Ich erinnerte mich an eine Besichtigung eines Neubaus im städtischen Alterszentrum Dreilinden in Luzern im Jahre 2017. Gret Löwensberg, die Architektin und Preisträgerin des Projekts, führte durch den Neubau. Ich war erstaunt über die wunderschönen, aber nicht besonders grossen Zimmer mit Blick auf den Vierwaldstättersee, die Rigi, den Pilatus vom Bette aus. Noch mehr erstaunt war ich über die Gänge: breit und grosszügig ausgestattet. Ich fragte sie: «Ist das nicht Platzverschwendung, hätte man die Zimmer nicht etwas grösser machen können?» Nein, meinte sie: «Der Gang ist die Strasse der Bewohnerinnen, hier können sie spazieren, sich begegnen, zwei Rollatoren haben wunderbar Platz nebeneinander, können gleichzeitig wenden, ohne sich zu bedrängen.

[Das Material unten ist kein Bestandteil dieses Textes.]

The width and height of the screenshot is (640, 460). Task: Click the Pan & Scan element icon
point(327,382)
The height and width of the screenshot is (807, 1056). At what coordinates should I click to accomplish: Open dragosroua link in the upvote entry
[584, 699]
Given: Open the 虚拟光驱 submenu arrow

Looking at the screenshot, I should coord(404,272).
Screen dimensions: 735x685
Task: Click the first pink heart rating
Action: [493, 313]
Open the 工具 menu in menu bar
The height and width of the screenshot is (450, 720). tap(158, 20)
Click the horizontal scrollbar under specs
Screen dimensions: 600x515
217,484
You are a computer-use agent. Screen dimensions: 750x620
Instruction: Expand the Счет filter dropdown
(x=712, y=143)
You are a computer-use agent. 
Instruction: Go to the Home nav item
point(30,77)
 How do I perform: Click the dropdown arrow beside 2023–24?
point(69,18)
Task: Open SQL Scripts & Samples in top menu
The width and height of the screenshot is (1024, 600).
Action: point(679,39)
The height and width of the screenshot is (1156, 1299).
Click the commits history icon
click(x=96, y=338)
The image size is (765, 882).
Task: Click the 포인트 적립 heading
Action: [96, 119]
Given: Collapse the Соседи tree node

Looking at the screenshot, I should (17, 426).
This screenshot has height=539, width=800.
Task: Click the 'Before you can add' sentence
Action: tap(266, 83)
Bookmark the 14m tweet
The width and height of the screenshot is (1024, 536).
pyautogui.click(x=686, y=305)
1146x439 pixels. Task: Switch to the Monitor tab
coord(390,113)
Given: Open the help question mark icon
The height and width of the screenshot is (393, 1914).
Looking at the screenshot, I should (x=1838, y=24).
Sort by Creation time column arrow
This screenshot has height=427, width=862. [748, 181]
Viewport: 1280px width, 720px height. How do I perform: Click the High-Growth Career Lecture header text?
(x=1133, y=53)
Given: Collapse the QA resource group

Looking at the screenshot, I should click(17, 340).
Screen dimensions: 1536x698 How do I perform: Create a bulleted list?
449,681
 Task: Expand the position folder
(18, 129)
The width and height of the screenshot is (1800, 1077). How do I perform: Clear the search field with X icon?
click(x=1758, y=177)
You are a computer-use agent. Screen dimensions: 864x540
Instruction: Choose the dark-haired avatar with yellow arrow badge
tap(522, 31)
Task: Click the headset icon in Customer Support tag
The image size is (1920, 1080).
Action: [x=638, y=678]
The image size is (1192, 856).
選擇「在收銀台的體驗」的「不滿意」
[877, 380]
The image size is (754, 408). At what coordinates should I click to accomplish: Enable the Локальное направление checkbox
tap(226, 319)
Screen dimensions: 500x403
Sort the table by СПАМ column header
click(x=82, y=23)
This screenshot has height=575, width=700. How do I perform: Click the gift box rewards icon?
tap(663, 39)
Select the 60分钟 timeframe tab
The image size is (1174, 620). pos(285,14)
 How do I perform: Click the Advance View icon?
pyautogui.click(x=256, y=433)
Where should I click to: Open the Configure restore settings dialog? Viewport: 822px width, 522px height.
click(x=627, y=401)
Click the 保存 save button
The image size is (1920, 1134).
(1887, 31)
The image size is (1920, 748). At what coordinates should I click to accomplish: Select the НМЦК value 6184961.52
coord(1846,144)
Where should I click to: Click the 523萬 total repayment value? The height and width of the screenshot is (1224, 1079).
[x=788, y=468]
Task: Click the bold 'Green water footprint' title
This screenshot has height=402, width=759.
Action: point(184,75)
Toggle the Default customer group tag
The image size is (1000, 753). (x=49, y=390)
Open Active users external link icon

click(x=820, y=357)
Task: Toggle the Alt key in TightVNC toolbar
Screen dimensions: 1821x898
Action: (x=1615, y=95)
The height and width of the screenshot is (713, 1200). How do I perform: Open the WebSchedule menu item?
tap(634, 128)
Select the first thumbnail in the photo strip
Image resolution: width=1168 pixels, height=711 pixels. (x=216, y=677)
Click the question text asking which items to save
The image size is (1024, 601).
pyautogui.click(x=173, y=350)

Heute weiss ich, Gret Löwensberg hat vorweggenommen, wie Alters-und Pflegeheime heute und in Zukunft zu bauen sind. Die in den späten 70iger und 80iger Jahren gebauten Häuser knüpfen nicht an die Heime aus den Vorkriegsjahren an: grosse Treppen, hohe Räume, breite Gänge. Im Gegenteil. Und klar wurde mir auch, dass es mehr braucht als nur ein Pflege- und Altersheim, einen Kanton, eine Gemeinde einfach zu verwalten. Die Institutionen müssen proaktiv, zukunftsorientiert geführt werden. Es braucht eigene Initiativen, eigene innovative Ideen. Vor allem in Krisenzeiten. Leider steht den Verantwortlichen in Pflege- und Altersheimen in der Schweiz oft eines im Weg: der finanzielle Spardruck, der von den übergeordneten Instanzen, den Sozialwerken, den Krankenkassen, aber auch den Parteien, Parlamenten, Kantonsregierungen, Gemeinden ausgeübt wird. Der Druck bremst, lähmt das eigenverantwortliche Handeln, das so notwendig ist, um proaktiv zu agieren.